**KUTIPAN SUMBER:**
════

Editor/Pewarta: Maher Kambey
JAKARTA (Gawai.co) – Perhimpunan Mahasiswa Informatika dan Komputer Nasional (PERMIKOMNAS) menyayangkan peristiwa pembatasan mimbar bebas dan penjatuhan sanksi kepada 16 orang mahasiswa terjadi di Universitas Cokroaminoto Palopo (UNCP).
Kejadian ini bermula saat penutupan kegiatan Orientasi Kampus Masa Orientasi Akademik dan Kelembagaan (Moral) UNCP pada tanggal 31 Agustus 2022 di gedung saodenrae, di mana rektor menyampaikan bahwa mahasiswa dilarang mengikuti kegiatan kemahasiswaan organisasi internal mahasiswa selain kegiatan perkuliahan.

════

**CUPLIKAN DATA:**
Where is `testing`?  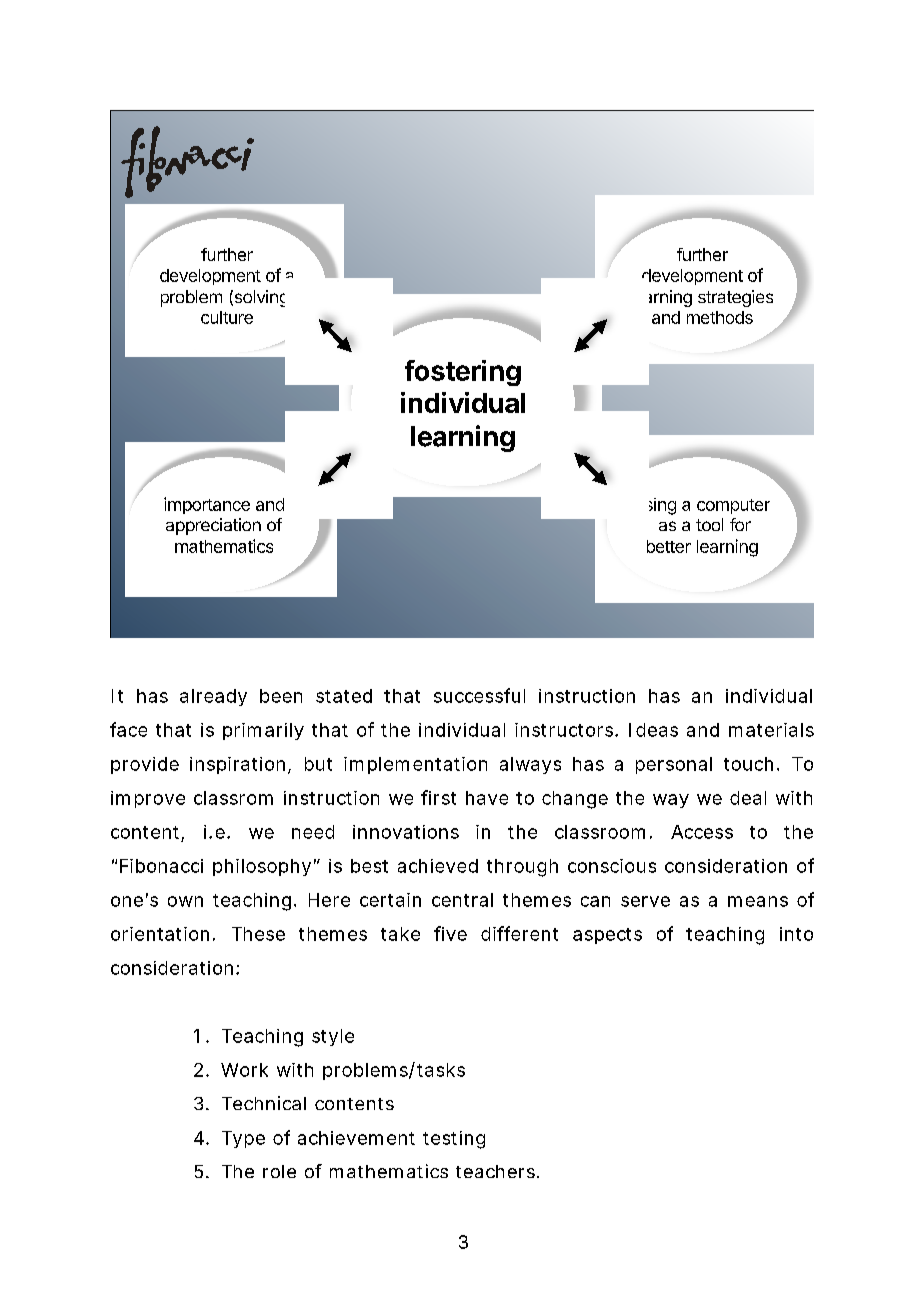
testing is located at coordinates (454, 1140).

════

**TANTANGAN:**
#1 Menurut berita tentang sanksi mahasiswa UNCP, bagaimana peristiwa ini bermula? Jawab dalam satu hingga tiga kalimat.
#2 Lanjutkan berita tentang sanksi mahasiswa UNCP mulai dari kalimat terakhirnya.

**JAWABAN TUGAS:**
#1 Peristiwa ini bermula pada penutupan kegiatan Orientasi Kampus Masa Orientasi Akademik dan Kelembagaan (Moral) UNCP tanggal 31 Agustus 2022 di gedung saodenrae. Saat itu rektor menyampaikan bahwa mahasiswa dilarang mengikuti kegiatan kemahasiswaan organisasi internal mahasiswa selain kegiatan perkuliahan.

#2
Larangan tersebut tertuang dalam surat keputusan Rektor Universitas Cokroaminoto Palopo nomor: 3357/R/UNCP/XII/2022 dan Surat Keputusan Dekan Fakultas Teknik Komputer Universitas Cokroaminoto Palopo Nomor: 3355/d/FTKOM/UNCP/XII/2022 Tanggal 19 Desember 2022.
Hal ini sontak memicu reaksi seluruh pengurus lembaga mahasiswa bergerak dan bersuara meminta klarifikasi rektor dalam aksi demonstrasi.
Aksi tersebut berbuntut penjatuhan sanksi kepada 16 orang mahasiswa Teknik Informatika antara lain 14 orang mahasiswa dijatuhi sanksi administrasi berupa surat petingatan atau SP, tanpa hak pembelaan diri.
Sedangkan dua orang mahasiswa dijatuhi sanksi skorsing pencabutan hak mengikuti semua kegiatan akademik dan kemahasiswaan sebanyak 2 (dua) semester dengan kewajiban tetap membayar SPP pada dua semester tersebut.
Mahasiswa yang melakukan aksi dianggap melanggar aturan dan tata tertib kampus karena di nilai melakukan kericuhan pada saat pelaksanaan Moral.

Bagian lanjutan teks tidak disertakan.